Einstein's theory creates 'watershed moment' in science
To celebrate, the 100-year-old manuscript was brought out for all to see.
Albert Einstein continues to impress.
The world's most famous genius made waves both literally and metaphorically this week. More than a century after Einstein wrote his theory of gravitational waves, it had never actually been proved. Until yesterday, when a team of scientists finally confirmed his findings. The news made international headlines, and the science community is calling it one of the greatest discoveries of modern times.
The day was particularly celebratory at the Hebrew University in Jerusalem, which is home to the Albert Einstein Archives. Einstein was a founder of Hebrew University, a member of its Board of Governors and the chairman of its Academic Committee. He bequeathed to the university 80,000 documents which span the spectrum of both his personal and professional life.
Roni Grosz, the curator of the Albert Einstein Archives at the Hebrew University in Jerusalem, shows the original documents written by Einstein related to his prediction of the existence of gravitational waves. (Photo: Thomas Coex/AFP/Getty Images)
One of those documents was the original 46-page Theory of Relativity. "I refer to it as the magna carta of physics," Hanoch Gutfreund, the director of the archives, told From The Grapevine.

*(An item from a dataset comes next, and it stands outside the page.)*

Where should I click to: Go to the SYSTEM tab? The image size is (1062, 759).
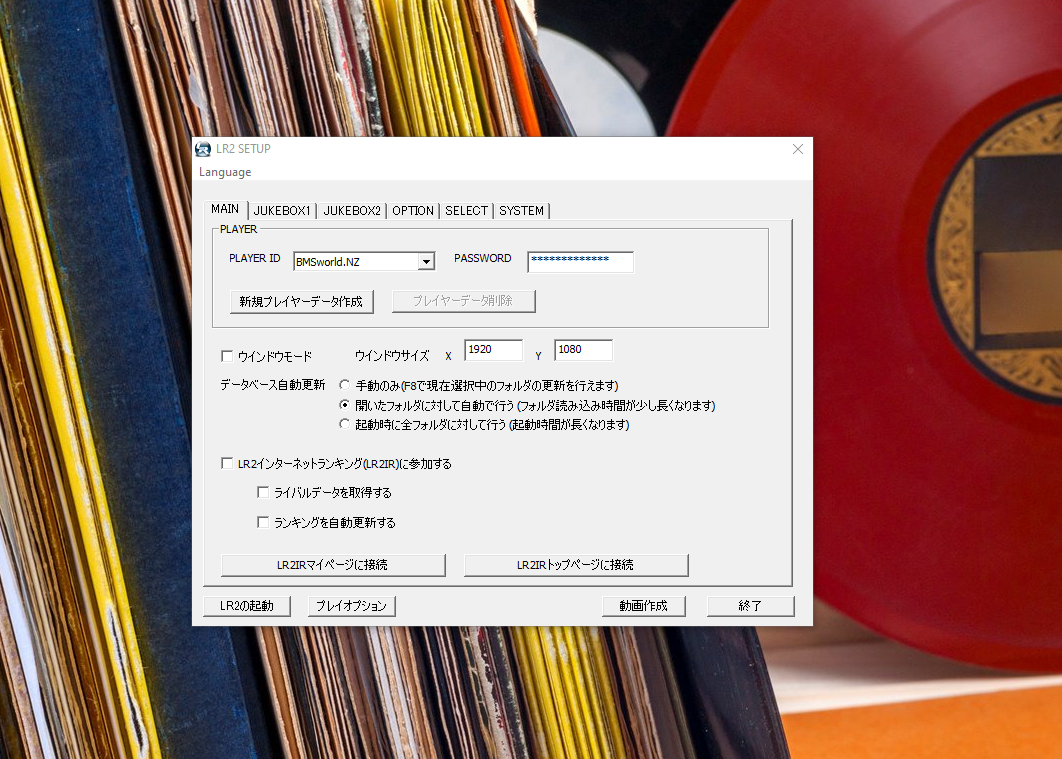(521, 211)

Hebrew University held an event yesterday where they showed off the original documents. The news media was there to snap photos, including the one above of a plaster statue depicting Einstein, which is on display at the archives.
“This is a watershed moment for physics and for science,” said Sean McWilliams, a physics professor at West Virginia University who worked on the team that detected these invisible ripples in space. “The direct observation of gravitational waves will fundamentally change our understanding of the universe.”
The New York Times called the chirping of the gravitational waves "among the great sound bites of science, ranking with Alexander Graham Bell’s 'Mr. Watson – come here' and Sputnik’s first beeps from orbit."